- **PASSAGE SHOWN**:
Our impatience for not knowing has elevated a reductionist view of ourselves and our world, seeing everyone and everything as simply the sum of parts. We do our very best to make phenomena tangible and quantifiable. For example, mistrust of science has been supported by a so-called “replication crisis”, especially in the social sciences and also in medicine. Replication of studies is one method used to determine the validity, reliability and generalizability of findings. The theories about possible causes of the “replication crisis” include publication bias, small sample sizes, misinterpretation of data, etc. But, perhaps the most interesting cause is the incredible number of complex and interconnected factors that can influence a study, even when confounds are controlled for.
An over-striving to know can bias us to look for simple cause and effect, but we are discovering it may be more useful to look at research through a more dynamic systems lens, rather than through a linear paradigm. According to the Museum of California Museum of Paleontology’s Understanding Science project, “…science aims to reconstruct the unchanging rules by which the universe operates, and those same rules apply, 24 hours a day, seven days a week, from Sweden to Saturn, regardless of who is studying them. If a finding can’t be replicated, it suggests that our current understanding of the study system or our methods of testing are insufficient.” But, we can’t be 100% certain quite yet that the universe operates by unchanging or constant rules. For example, there is some evidence that the strength of interactions between light and matter, something we’ve assumed to be constant, may actually vary according to where you are in the universe.
Mainstream views assume phenomena develop through sequential, orderly, cumulative, hierarchical and universal pathways in clear and predictable stages. Emergent paradigms are complicated and messy, allowing for interconnection, a multitude of pathways, the influence of context, and the constant flux of change. The unexamined mind doesn’t tend to like complexity much – it seems scary and unpredictable. But, if this is they way it is, we will be better off if we can open to this ambiguity – and mindfulness can help us to do so.
Through the practice of mindfulness, we can learn to embrace doubt without becoming distracted or overwhelmed by it. We begin to understand, through direct experience, the value in questioning our assumptions and we develop the courage to face the unknown with humility. Finally, mindfulness can help us trust in ourselves and others enough to offer the benefit of the doubt, to allow for mistakes, and to cultivate the compassion to forgive when we make an error.
“Far from being a sign of intellectual inferiority, the capacity to err is crucial to human cognition. Far from being a moral flaw, it is inextricable from some of our most humane and honorable qualities: empathy, optimism, imagination, conviction, and courage. And far from being a mark of indifference or intolerance, wrongness is a vital part of how we learn and change. Thanks to error, we can revise our understanding of ourselves and amend our ideas about the world.” ― Kathryn Schulz, Being Wrong: Adventures in the Margin of Error
Resources
Nosek BA, & Errington TM (2020) What is replication? PLoS Biol 18(3): e3000691.
University of New South Wales (2020). “New findings suggest laws of nature not as constant as previously thought.” ScienceDaily. ScienceDaily, 27 April.
Wallot, S., Kelty-Stephen, D.G. (2018). Interaction-Dominant Causation in Mind and Brain, and Its Implication for Questions of Generalization and Replication. Minds & Machines 28, 353–374.

- **WORK ORDER 1**:
According to the mindfulness passage, what does replication of studies help determine about findings?
- **WORK ORDER 2**:
Update the mindfulness passage: begin at the words that have "Through the practice" and stop after "make an error.", replacing "humility" with "curiosity".
- **WORK ORDER 3**:
Do these statements agree with the mindfulness passage? Answer yes or no for each, quoting the words that decide it.
(a) Small sample sizes are among the theorized causes of the "replication crisis."
(b) It is certain that the universe operates by unchanging rules.
(c) Mainstream views treat phenomena as complicated and messy.
The listing comes from an unrelated source.

- **RECORDED INFORMATION**:
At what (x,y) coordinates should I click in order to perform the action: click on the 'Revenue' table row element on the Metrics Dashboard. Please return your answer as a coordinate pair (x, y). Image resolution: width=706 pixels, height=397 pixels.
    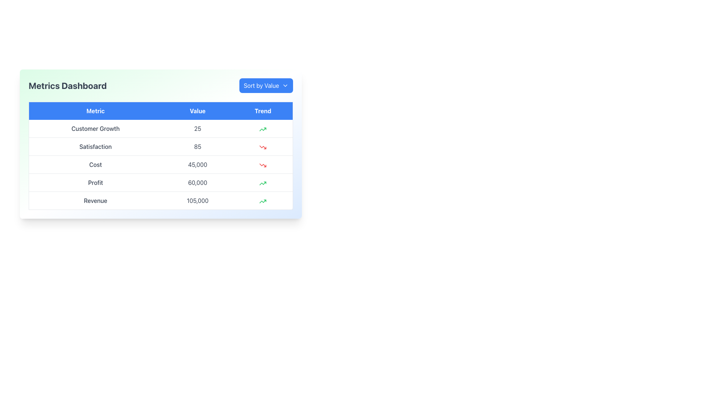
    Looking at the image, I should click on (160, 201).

- **ANSWER 1**:
Their validity, reliability and generalizability.

- **ANSWER 2**:
Through the practice of mindfulness, we can learn to embrace doubt without becoming distracted or overwhelmed by it. We begin to understand, through direct experience, the value in questioning our assumptions and we develop the courage to face the unknown with curiosity. Finally, mindfulness can help us trust in ourselves and others enough to offer the benefit of the doubt, to allow for mistakes, and to cultivate the compassion to forgive when we make an error.

- **ANSWER 3**:
(a) Yes: "publication bias, small sample sizes, misinterpretation of data, etc."
(b) No: "we can’t be 100% certain quite yet that the universe operates by unchanging or constant rules."
(c) No: "Emergent paradigms are complicated and messy"